Diagnostic criteria for PACNS were proposed in 1988 by Calabrese and Mallek (Table 21.2) [9]. Although not validated prospectively, these criteria remain the mainstay of the workup of patients with PACNS. These criteria emphasize the importance or ruling many mimics of the disease before making the diagnosis of PACNS.

Table 21.2

Diagnostic criteria for primary angiitis of the central nervous system

The presence of an acquired and otherwise unexplained neurologic deficit

• With presence of either classic angiographic or histopathologic features of angiitis within the CNS

• And no evidence of systemic vasculitis or any condition that could elicit the angiographic or pathologic features

21.4.1 Laboratory Testing

Laboratory testing in PACNS are normal giving the isolated nature of the disease. Inflammatory markers such as sedimentation rate and C-reactive protein are normal in PACNS. Abnormalities in inflammatory markers should prompt an evaluation for a systemic involvement whether inflammatory or infectious. Autoimmune serologies, such as antinuclear antibodies (ANA), rheumatoid factor (RF), and antineutrophilic cytoplasmic antibodies (ANCA), are also negative in PACNS. These serologic tests are often requested during the evaluation of CNS vasculitis, but should be indicated in the right clinical setting to assist in ruling in or refuting a systemic inflammatory disease diagnosis.
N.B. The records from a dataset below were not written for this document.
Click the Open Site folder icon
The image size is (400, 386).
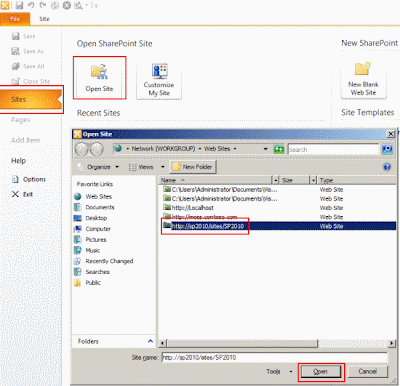99,72
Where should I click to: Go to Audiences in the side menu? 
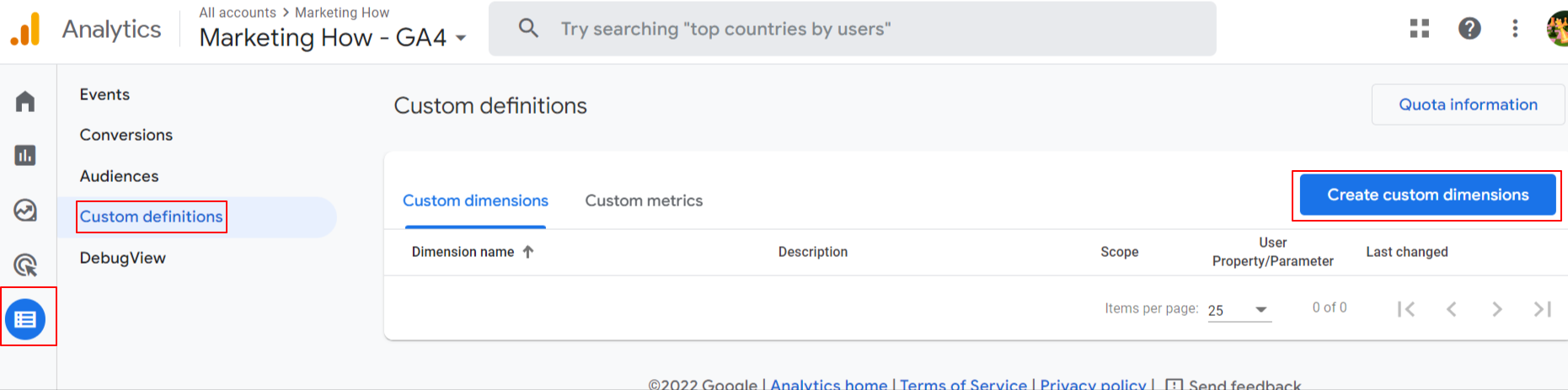click(x=119, y=176)
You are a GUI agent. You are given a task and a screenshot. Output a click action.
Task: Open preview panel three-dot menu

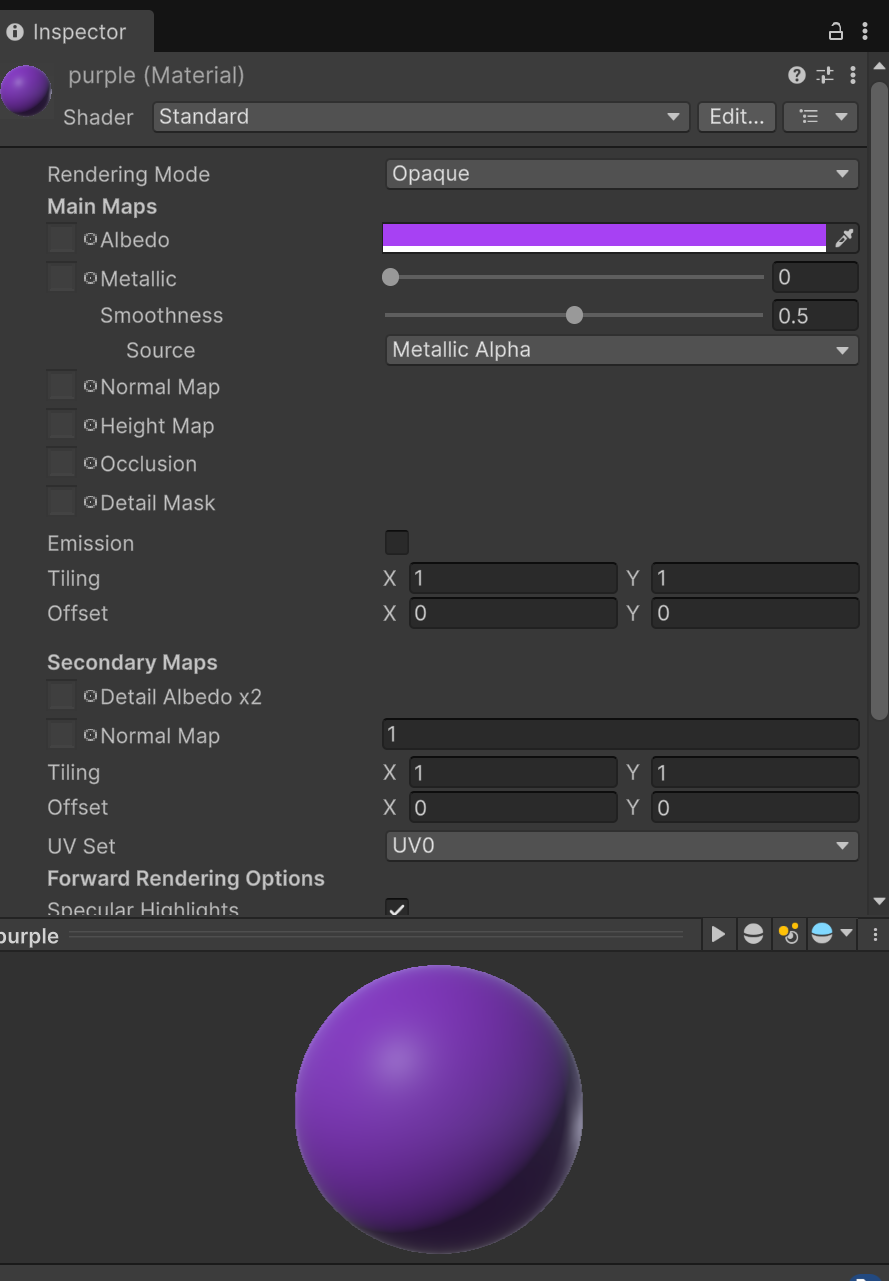coord(875,934)
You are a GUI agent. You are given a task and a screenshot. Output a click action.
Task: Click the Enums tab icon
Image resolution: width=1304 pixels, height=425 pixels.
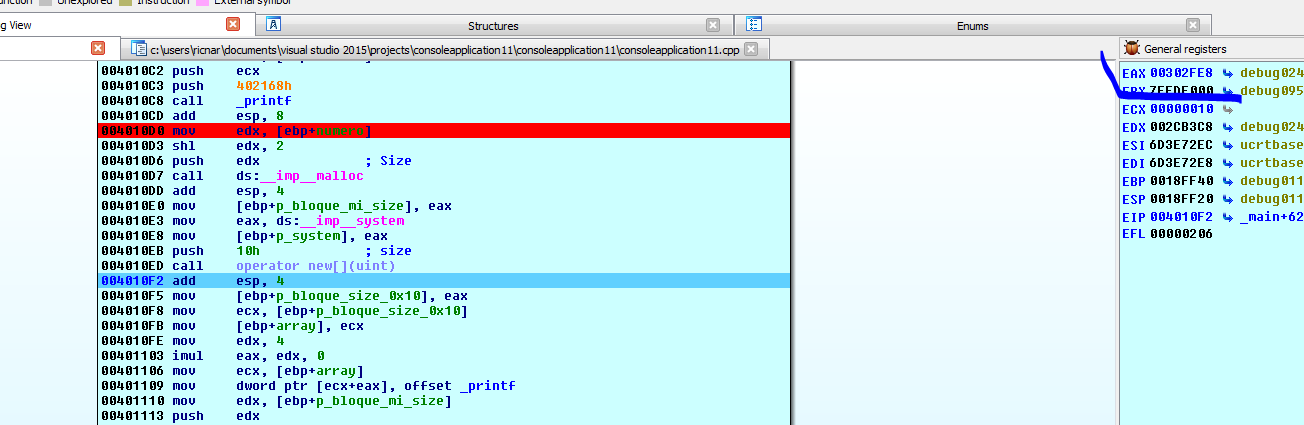755,25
Evaluation for an infectious process by blood cultures and/or serology and PCR, for suspected bacterial endocarditis or other infectious diseases. In patients who have unexplained multiple strokes, coagulation studies and antiphospholipid testing are essential for evaluation. Other laboratory testing should be tailored according to the individual exposures and risk factors of the patient.
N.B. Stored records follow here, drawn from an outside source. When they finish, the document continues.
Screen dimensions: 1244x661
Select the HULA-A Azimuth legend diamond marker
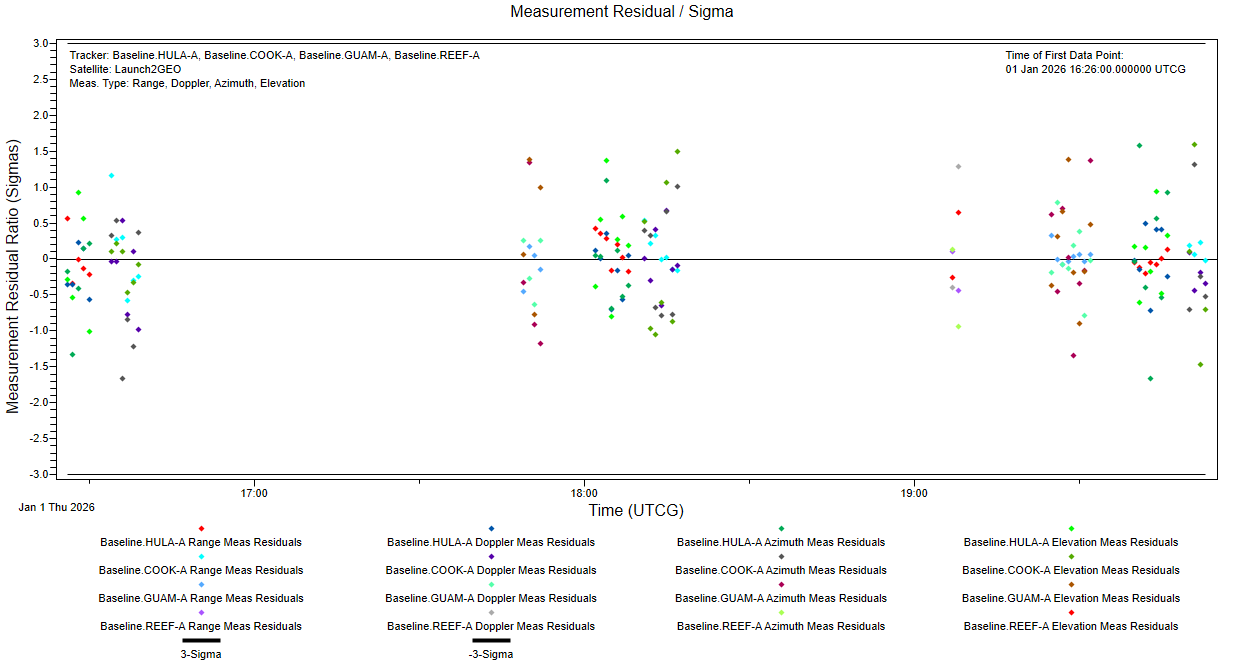[x=781, y=528]
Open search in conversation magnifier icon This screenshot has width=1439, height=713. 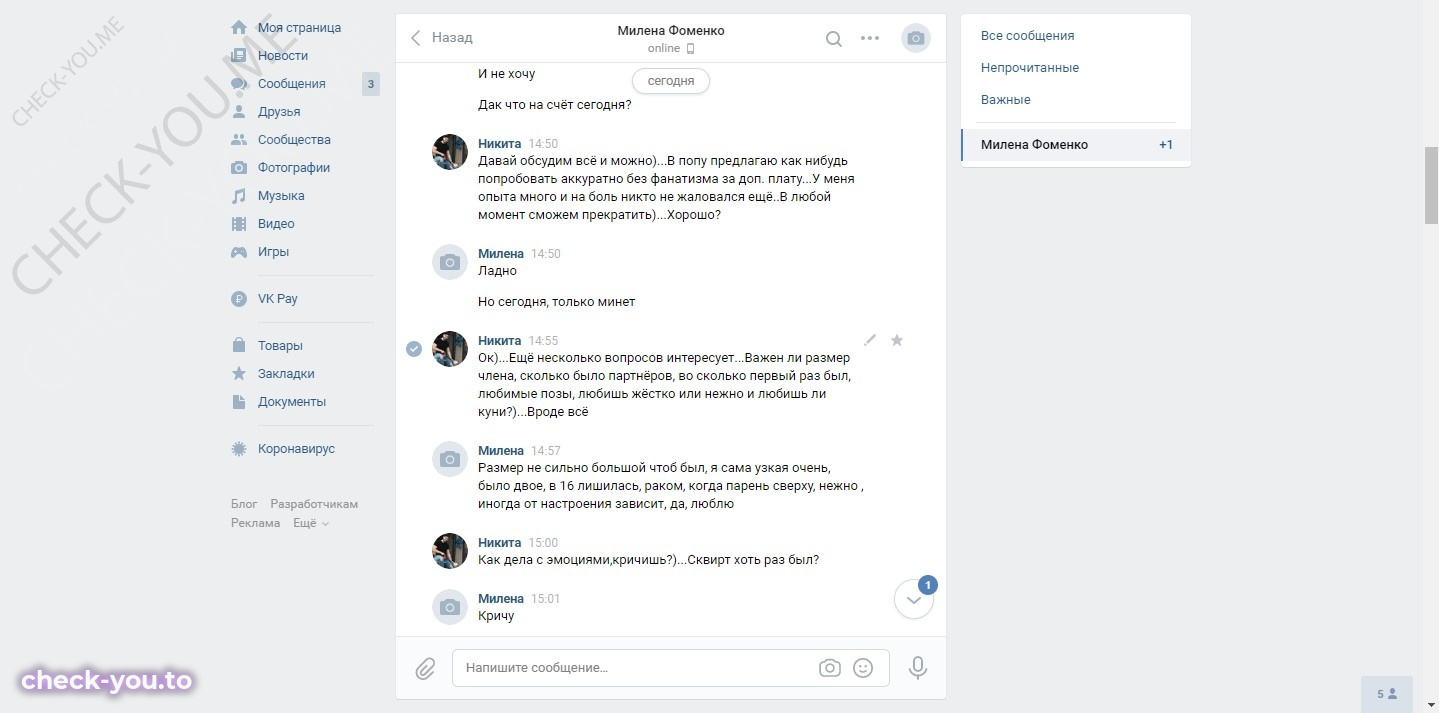click(x=833, y=38)
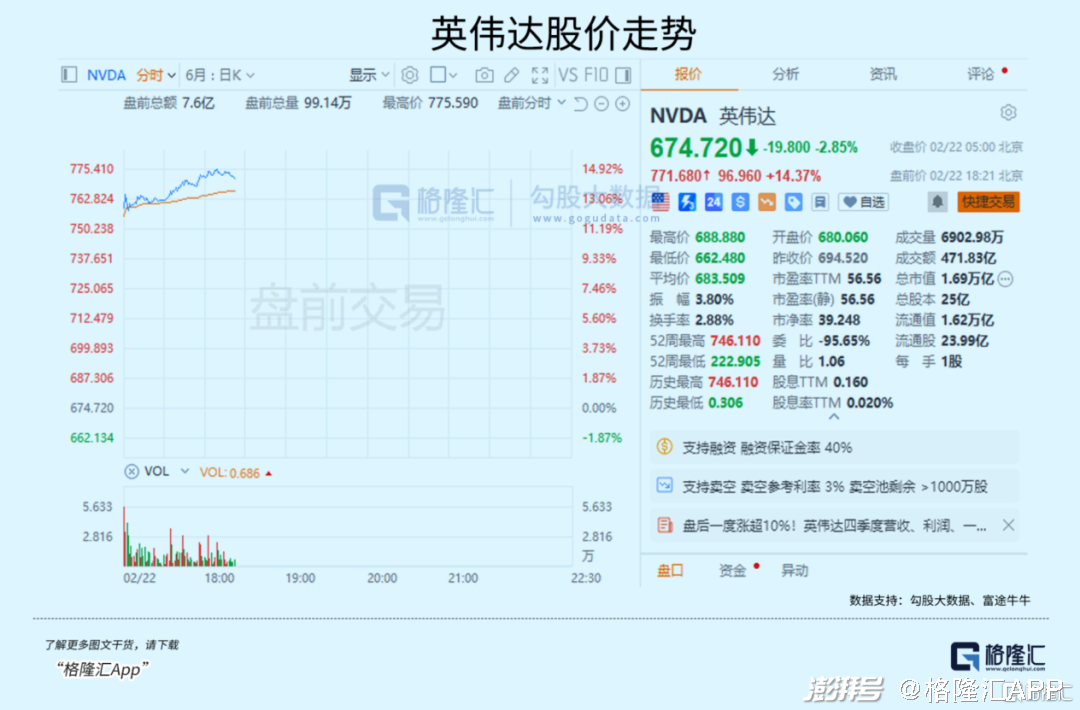The image size is (1080, 710).
Task: Click the 快捷交易 quick trade button
Action: tap(987, 202)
21.4.2 Cerebrospinal Fluid Studies

Cerebrospinal fluid findings are abnormal in 81–90% of cases of CNS vasculitis; in a cohort of 101 patients, 88% of the CSF tests showed at least one abnormality, with the majority of cases being a mildly increased protein, white blood cells (WBC), or both [2, 3, 10]. In the combined series published by Calabrese et al., the average CSF white blood cell count was 60 cells/high-power field (hpf), with the highest reported value of 330 cells/hpf. The average protein level was 118 mg/dL, with a maximum value seen of 825 mg/dL [9]. Other series have reported lower values with medium CSF white blood cell count of 5 cells/μL (range of 0–535 cells/μL) and a median total protein of 0.7 g/dL (range of 0.15–1.03 g/dL) [2]. This discrepancy of CSF findings among the cohorts could be related to the contamination of some cohorts with cases of RCVS, thus making the amount of pleocytosis seen in CNS vasculitis CSF samples artificially lower. CSF is a vital component of the workup for CNS vasculitis, but it is important to note that abnormalities seen in the CSF are not specific for CNS vasculitis, and it’s critical that other causes of CSF pleocytosis such as infection be ruled out.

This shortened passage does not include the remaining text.